Collected data entries
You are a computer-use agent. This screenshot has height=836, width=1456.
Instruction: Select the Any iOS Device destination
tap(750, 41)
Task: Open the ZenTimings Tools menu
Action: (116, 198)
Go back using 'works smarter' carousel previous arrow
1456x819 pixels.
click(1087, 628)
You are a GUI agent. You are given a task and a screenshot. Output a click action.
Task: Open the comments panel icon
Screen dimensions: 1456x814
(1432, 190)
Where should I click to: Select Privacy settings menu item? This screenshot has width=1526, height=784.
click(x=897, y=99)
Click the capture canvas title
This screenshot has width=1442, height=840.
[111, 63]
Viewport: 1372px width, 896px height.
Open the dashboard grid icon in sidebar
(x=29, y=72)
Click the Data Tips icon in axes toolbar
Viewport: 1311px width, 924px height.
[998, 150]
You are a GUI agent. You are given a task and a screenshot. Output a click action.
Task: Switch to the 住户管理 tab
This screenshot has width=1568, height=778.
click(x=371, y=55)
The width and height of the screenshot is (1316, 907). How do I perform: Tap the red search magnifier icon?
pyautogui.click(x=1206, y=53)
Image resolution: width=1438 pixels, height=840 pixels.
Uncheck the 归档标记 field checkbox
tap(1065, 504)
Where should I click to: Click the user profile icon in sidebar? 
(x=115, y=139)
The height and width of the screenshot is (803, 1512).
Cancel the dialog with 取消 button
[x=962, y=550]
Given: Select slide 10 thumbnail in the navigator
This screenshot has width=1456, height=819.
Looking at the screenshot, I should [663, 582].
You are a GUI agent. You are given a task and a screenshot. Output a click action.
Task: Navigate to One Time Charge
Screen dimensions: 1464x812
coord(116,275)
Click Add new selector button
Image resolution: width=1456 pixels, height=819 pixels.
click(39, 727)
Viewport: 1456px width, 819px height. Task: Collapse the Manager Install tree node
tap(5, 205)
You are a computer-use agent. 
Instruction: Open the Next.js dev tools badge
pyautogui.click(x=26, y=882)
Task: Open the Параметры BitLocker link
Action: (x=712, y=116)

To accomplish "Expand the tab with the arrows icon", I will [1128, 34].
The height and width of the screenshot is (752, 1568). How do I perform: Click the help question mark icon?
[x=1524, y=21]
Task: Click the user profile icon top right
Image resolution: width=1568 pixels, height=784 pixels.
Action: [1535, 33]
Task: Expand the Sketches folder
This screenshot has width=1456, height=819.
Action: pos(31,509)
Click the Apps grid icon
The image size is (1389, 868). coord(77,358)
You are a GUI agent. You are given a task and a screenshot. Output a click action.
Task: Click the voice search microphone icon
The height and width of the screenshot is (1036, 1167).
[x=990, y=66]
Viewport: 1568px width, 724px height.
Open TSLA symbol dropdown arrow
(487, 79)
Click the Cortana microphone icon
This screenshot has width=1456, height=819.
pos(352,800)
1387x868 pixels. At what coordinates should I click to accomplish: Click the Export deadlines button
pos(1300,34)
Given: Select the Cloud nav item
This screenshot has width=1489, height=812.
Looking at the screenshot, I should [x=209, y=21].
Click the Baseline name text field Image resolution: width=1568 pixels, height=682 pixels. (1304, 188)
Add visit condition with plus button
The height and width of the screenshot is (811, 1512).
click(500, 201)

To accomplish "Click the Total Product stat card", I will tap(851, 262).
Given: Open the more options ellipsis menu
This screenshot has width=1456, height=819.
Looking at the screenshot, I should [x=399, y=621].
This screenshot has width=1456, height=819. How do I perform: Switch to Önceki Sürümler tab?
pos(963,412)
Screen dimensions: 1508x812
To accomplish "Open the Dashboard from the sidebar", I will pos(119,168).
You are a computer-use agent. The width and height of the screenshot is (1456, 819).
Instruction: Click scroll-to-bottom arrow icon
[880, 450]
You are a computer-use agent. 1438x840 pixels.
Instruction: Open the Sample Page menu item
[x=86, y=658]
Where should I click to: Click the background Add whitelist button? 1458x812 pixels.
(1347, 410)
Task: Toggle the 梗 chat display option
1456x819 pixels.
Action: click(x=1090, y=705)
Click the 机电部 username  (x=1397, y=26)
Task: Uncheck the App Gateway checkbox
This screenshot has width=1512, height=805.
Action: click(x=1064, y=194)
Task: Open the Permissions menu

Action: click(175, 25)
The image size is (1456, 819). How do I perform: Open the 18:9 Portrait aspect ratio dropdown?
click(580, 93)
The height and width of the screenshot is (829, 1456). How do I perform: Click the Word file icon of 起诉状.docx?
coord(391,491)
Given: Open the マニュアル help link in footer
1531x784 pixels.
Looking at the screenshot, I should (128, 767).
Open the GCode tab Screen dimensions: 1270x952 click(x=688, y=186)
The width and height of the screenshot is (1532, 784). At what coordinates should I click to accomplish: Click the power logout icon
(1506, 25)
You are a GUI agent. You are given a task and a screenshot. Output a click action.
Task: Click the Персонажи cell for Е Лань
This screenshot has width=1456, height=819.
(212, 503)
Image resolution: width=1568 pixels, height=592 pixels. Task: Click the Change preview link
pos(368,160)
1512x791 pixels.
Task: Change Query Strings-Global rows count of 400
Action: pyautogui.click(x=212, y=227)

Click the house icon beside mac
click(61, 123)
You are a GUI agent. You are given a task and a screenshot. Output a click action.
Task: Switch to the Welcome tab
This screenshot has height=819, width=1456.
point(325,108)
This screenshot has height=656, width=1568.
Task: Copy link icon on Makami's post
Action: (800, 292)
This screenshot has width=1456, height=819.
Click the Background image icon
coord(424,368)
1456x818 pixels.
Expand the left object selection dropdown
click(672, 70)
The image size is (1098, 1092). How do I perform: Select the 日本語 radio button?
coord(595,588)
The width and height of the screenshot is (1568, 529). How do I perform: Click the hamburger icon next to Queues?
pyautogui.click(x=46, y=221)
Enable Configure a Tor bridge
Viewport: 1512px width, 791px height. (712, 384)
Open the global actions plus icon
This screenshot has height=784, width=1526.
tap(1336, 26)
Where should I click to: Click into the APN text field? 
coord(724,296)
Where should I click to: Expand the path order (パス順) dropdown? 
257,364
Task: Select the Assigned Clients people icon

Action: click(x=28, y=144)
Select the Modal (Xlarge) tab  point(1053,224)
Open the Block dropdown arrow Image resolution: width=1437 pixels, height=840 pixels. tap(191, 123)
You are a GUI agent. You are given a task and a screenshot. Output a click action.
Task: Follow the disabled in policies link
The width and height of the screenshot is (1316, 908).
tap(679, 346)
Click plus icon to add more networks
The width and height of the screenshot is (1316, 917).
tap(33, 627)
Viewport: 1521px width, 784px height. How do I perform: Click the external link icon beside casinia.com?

◆ Work request
For every line of the records that has the word "computer" in it, make a copy.

◆ Reply to the task
You are a computer-use agent. This screenshot has height=836, width=1456.
You are a computer-use agent. 
You are a computer-use agent. The width and height of the screenshot is (1456, 819).
You are a computer-use agent. 1438x840 pixels.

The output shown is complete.